• Task details
Across the entries below, how many lines have the string "agent" in them? Reply with only the number.

• Available data

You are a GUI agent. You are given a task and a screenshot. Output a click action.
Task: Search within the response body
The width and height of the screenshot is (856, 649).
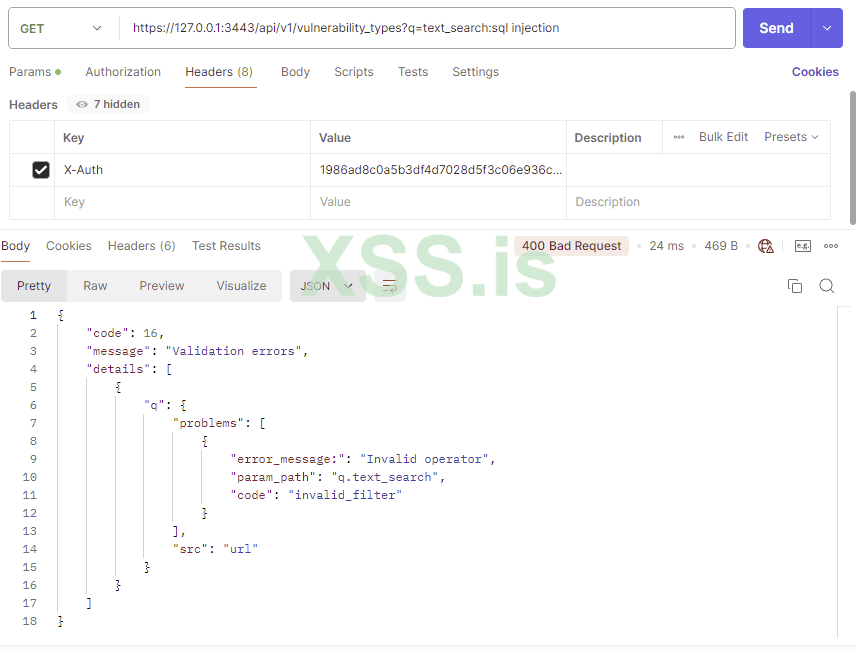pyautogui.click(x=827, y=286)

...

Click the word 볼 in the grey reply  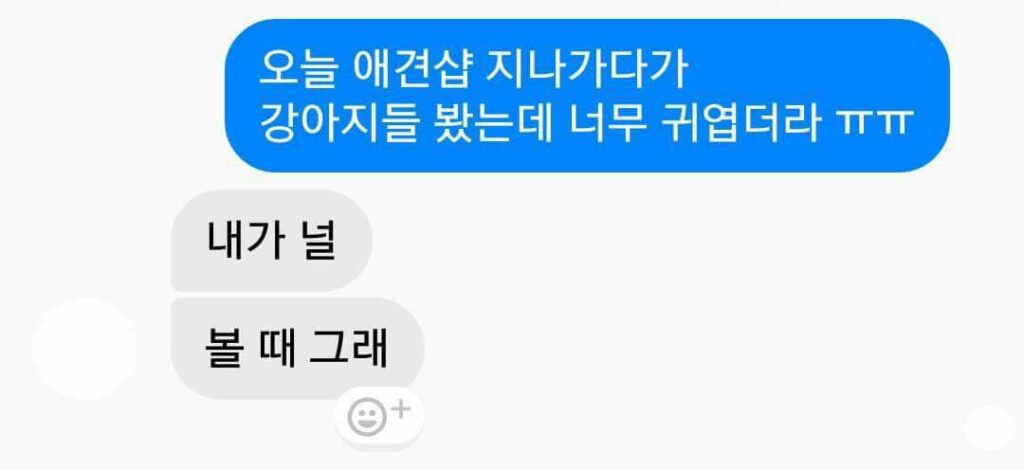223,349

---

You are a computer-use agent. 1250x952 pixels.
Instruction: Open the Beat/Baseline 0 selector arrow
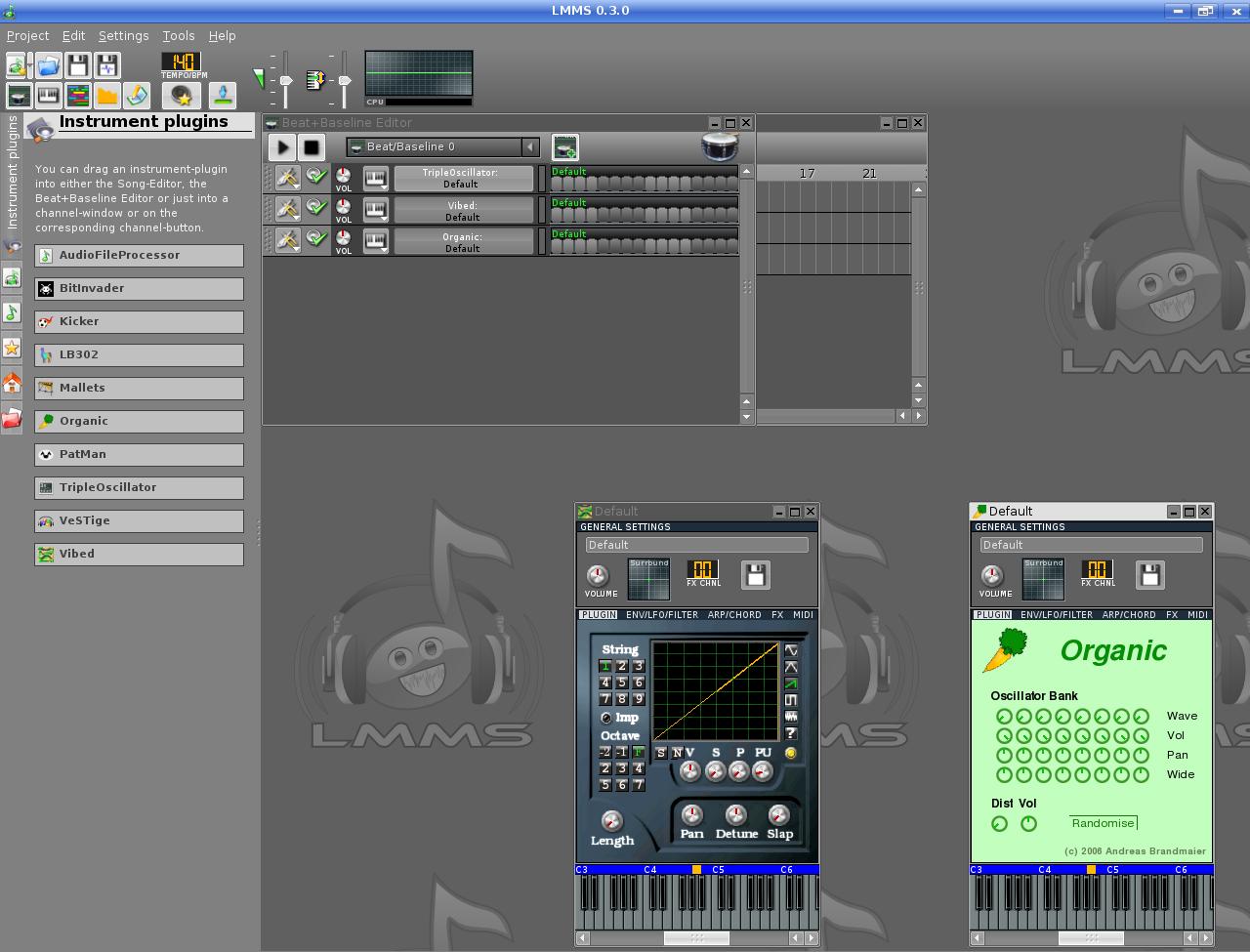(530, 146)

• Task response
2